**Task to complete**
Extend the text on drug receptors, picking up right after its final sentence.

A. J. Clark (1885–1941), who could be considered the father of modern receptor pharmacology, was one of the first to suggest from studies of acetylcholine and atropine that a unimolecular interaction occurs between a drug and a “substance on the cell.” As stated by Clark: “… it is impossible to explain the remarkable effects observed except by assuming that drugs unite with receptors of a highly specific pattern…”
Historically, while the actual physical nature of receptors was unknown, it was realized that a distinct entity on the cell surface allows cells to recognize drugs and read the chemical information encoded in them. Early concepts of receptors likened them to locks with drugs as keys (i.e., as stated by the biologist Paul Ehrlich: “… substances can only be anchored at any particular part of the organism if they fit into the molecule of the recipient complex like a piece of mosaic finds its place in a pattern…”). The main value of receptors is that they put order into the previously disordered world of physiology. For example, it has been observed that the hormone epinephrine produces a wealth of dissimilar physiological responses such as bronchiole muscle relaxation, cardiac muscle positive inotropy, chronotropy and lusitropy, melatonin synthesis, pancreatic, lacrimal and salivary gland secretion, decreased stomach motility, urinary bladder muscle relaxation, skeletal muscle tremor and vascular relaxation. The understanding of how such a vast array of biological responses could be mediated by a single hormone is difficult until it is realized that these processes are all mediated by the interaction of epinephrine with a single receptor protein, in this case the β-adrenoceptor. Thus, when this receptor is present on the surface of any given cell it will respond to epinephrine, and the nature of that response will be determined by the encoding of the receptor excitation produced by epinephrine to the cytosolic biochemical cascades controlling cellular function. In a conceptual sense, the term “receptor” can refer to any single biological entity that responds to drugs (i.e., enzymes, ion channels, transport proteins, DNA and structures in the nucleus). This information is transmitted through changes in protein shape (conformation) i.e., the drug does not enter the cell nor does the receptor change the nature of the drug (as an enzyme would).

**Dataset section**
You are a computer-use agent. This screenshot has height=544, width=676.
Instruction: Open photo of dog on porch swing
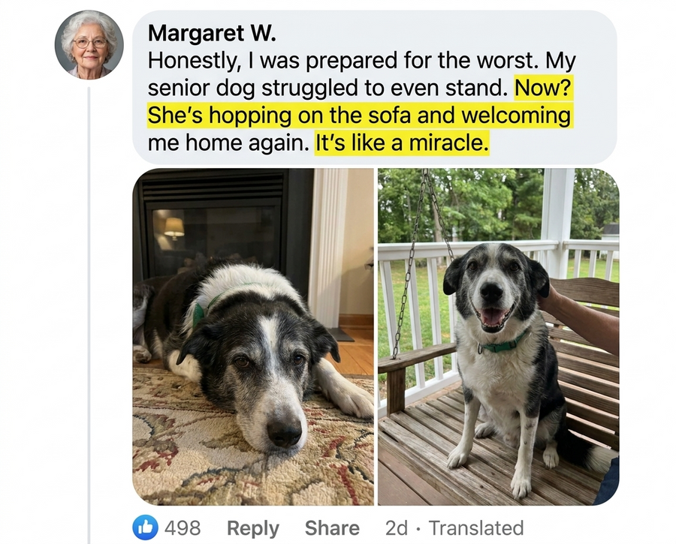pos(499,336)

**Solved problem**
Pharmacologic targets can be used to modify physiological processes. Specifically, chemicals can be used to cause activation, blockade or modulation of protein receptors and ion channel targets. For enzymes and transporter proteins the main drug effect is inhibition of ongoing basal activity of these targets (Chapter 6 discusses these targets in detail). Another difference between these target classes is location; while receptors, ion channels and transporter proteins are usually found on the cell surface (exposed to the extracellular space), enzymes are most often found in the cytosol of the cell (drugs must enter the cell to act on enzymes). Exceptions to this general rule are nuclear receptors which reside in the cell nucleus. Finally, it should be recognized that there are other drug targets present in the cell, such as DNA, and that chemicals can have physical effects (i.e., membrane stabilization) that can change cellular function.
Pharmacologic effects on cells can include a wide variety of outcomes, from changes in the mechanical function of cells (i.e., cardiac contractility, contraction of bronchiole smooth muscle), biochemical metabolic effects (levels of second messengers such as calcium ion or cyclic AMP) and modulation of basal activity (level of catalytic degradation of cyclic AMP by enzymes such as phosphodiesterase, rate of uptake of neuroamines such as norepinephrine and serotonin).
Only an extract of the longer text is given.